Washington, D.C.    One of the first things that a visitor to this US capital city asks to see is the White House, the official residence of the US president.  Nowadays, he may also ask where the Oval Office is.

It is of course impossible to get a view of the narrow corridor where Monica Lewinsky made a name for herself.  But only the tourists, it seems, are still interested.  Washington is surprisingly quiet these days where it concerns the president and his private life.

In Capitol Hill itself, the home of the US Congress, what occupied the attention of congressmen in the past week was the budget.  On what was supposed to be the day of the final vote, I peeked into the session hall hoping to get a glimpse of the Republicans in action, and found only a handful of bored legislators going through the motions of lawmaking.  Clinton got his budget through without much trouble from the opposition Congress.

America is gearing up for the November 3 midterm elections, but none of the excitement is visible here in D.C.  This federal city, the seat of American power and glory, has no voting congressmen or senators to represent it.  Its highest elected official is the mayor, and incumbent Mayor Marion Barry Jr. is not seeking reelection.  The US Congress practically abolished his office after he was found to be administratively inept and morally unfit.  A board had been appointed to straighten out the city’s accounts, and today the man who reversed the financial problems of the city, a non-politician, is running for mayor virtually unopposed.
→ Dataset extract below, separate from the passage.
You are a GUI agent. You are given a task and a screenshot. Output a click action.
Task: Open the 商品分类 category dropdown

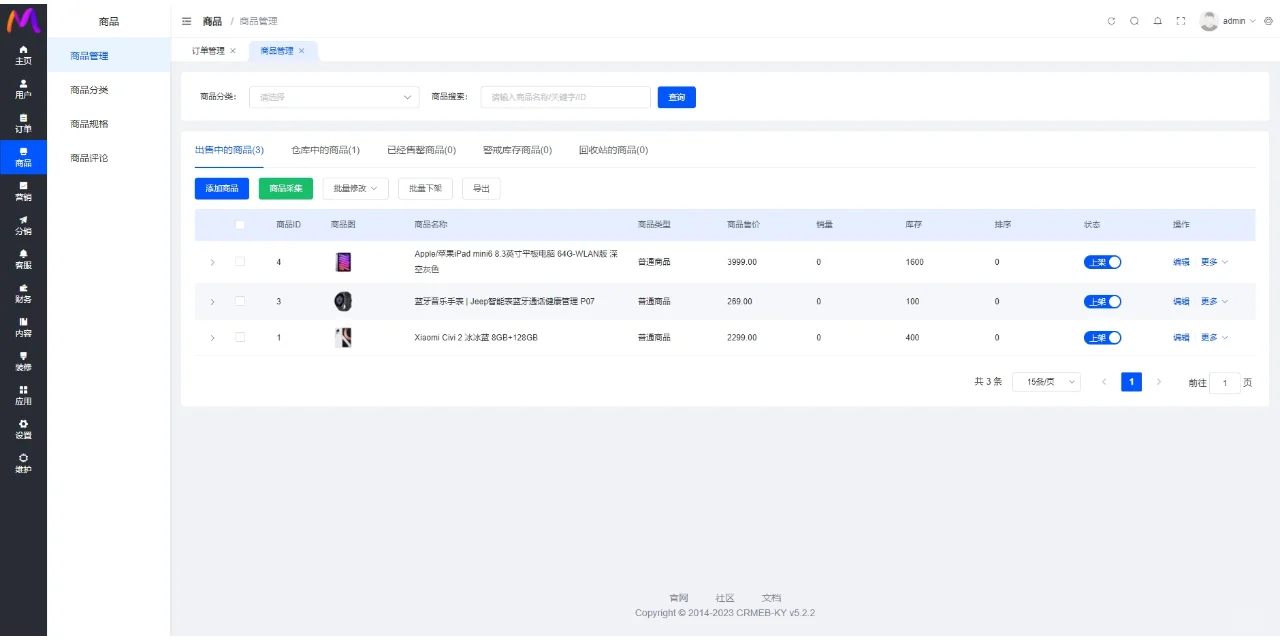(334, 97)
The real excitement, I am told, is to be found in the very few states like New York and North Carolina where the results can go either way. Out of the 435 congressional seats and one-third of the 100 senate seats being contested, up to 95% of the incumbents are expected to keep their seats. The Republicans control both houses of Congress, and in a midterm election, American voters tend to vote against the president’s party.  With Clinton’s personal troubles in the background, the odds are clearly against the Democrats.

The one thing going for the incumbent Democrats is that the economy has been good, and American voters, when they feel financially secure, tend to reward their officials with reelection.  The Asian financial crisis, with its possible repercussions on the US economy, seems farthest from the consciousness of the average American voter. Which is why, for all the shaming to which he has been publicly subjected, President Clinton enjoys a 62% job approval rating, the highest in his 6-year presidency.  He is as popular as Ronald Reagan was at the end of his first term, and more popular even than Eisenhower.  Curiously, most Americans also think he is not a good role model.
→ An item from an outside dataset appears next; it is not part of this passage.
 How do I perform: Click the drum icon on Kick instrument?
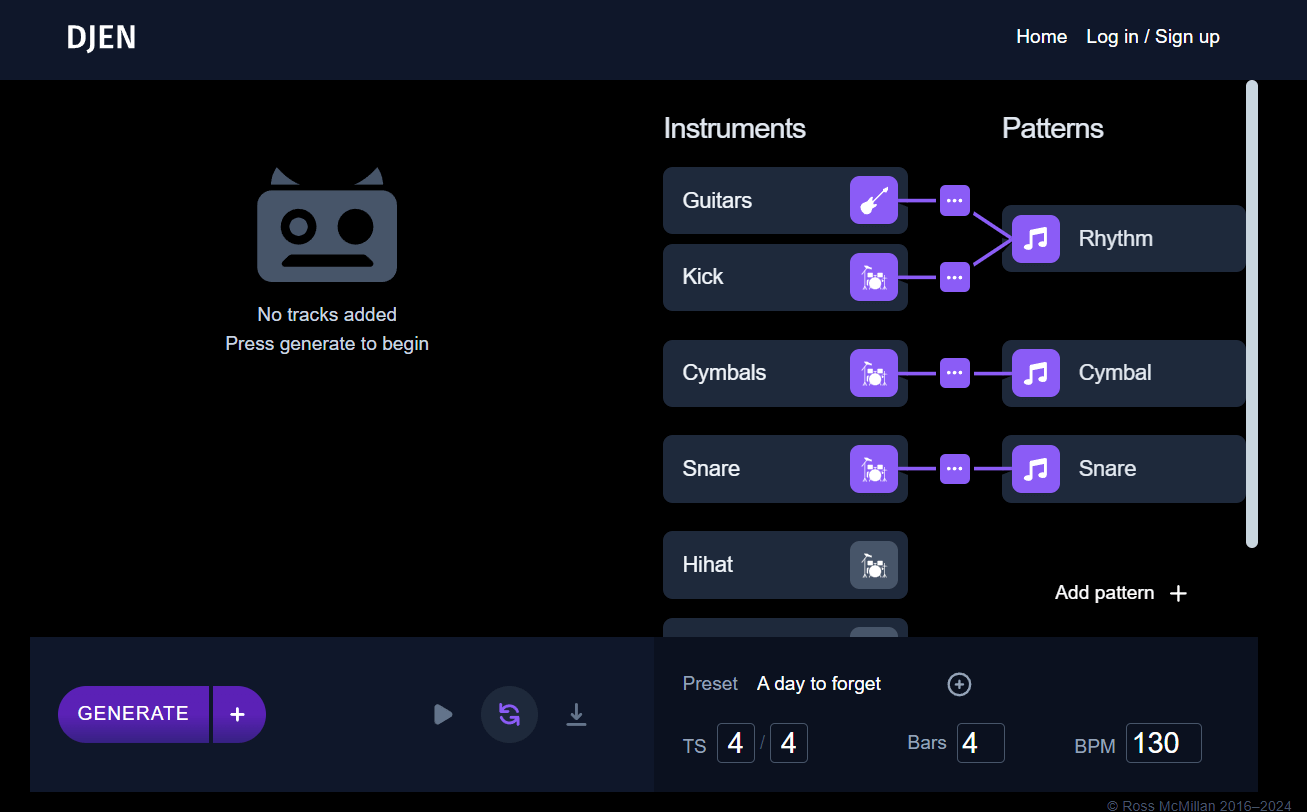873,277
The Republicans have capitalized on the president’s private troubles by styling themselves as the party of moral and family values.  Nearly every political analyst I have heard says there are no other issues in this “high stakes, low-issues” election. The biggest fear of Democrats, as always, is that their members and supporters might stay home on election day, either because they feel no special urgency to vote or are demoralized by the president’s problems.  No more than 35% of US voters vote during elections, and this can go down to 25% in a midterm election.

Clinton himself has also not been as active on the campaign trail as he might have been without the Lewinsky issue. Over the weekend, he canceled a fund-raising appearance in California so that he could spend a few more days mediating between Benjamin Netanyahu and Yasser Arafat in an effort to resume the stalled peace process in the Middle East.  The Monica scandal seemed appropriately remote from the president’s mind as he sat down patiently to prevent the Palestinians and the Israelis from walking out on one another. Americans like seeing their leaders play such global and high-minded roles.  It is part of what they regard as the moral identity of their nation.

That moral identity is what Washington D.C. is all about.  Its secular monuments and memorials are the equivalent of the cathedrals, shrines and temples of other cultures.  At the Lincoln Memorial, I watched Americans young and old repeat the words of Lincoln on their lips as they followed his engraved speech in which he argued why it was worth going to war against the South to preserve a union free from slavery.  I saw the same thing at the Franklin Delano Roosevelt memorial.  No other nation has so perfected the art of monumental history.

To me, however, the most intriguing and impressive was the Vietnam War Memorial.  Most Americans now think it was wrong to have gone to war in Vietnam.  Thus a memorial to Americans who fought in that war could run the risk of celebrating an act of aggression, contrary to the ideals of freedom so eloquently celebrated in the other memorials. But what I found in the Vietnam memorial was a fascinating tribute to human dignity, to the complexity of human existence, and to the endless struggle to capture meaning from senseless war and death.

The memorial is a simple granite wall, tapered on both ends, symbolizing how the war escalated from a few incidents.  There is no celebration here but only remembrance.  No sense of victory nor defeat. The names of about 60,000 veterans, dead and missing, are etched on the black surface.  From a distance, one can see visitors’ faces and bodies reflected on the black wall carrying the names of those now dead.  It is a powerful vision.  Was it a just or an unjust war?  The memorial is silent; its sole purpose is to remember, not to judge.  If only for these, I thought, the American presidency will definitely survive Monica.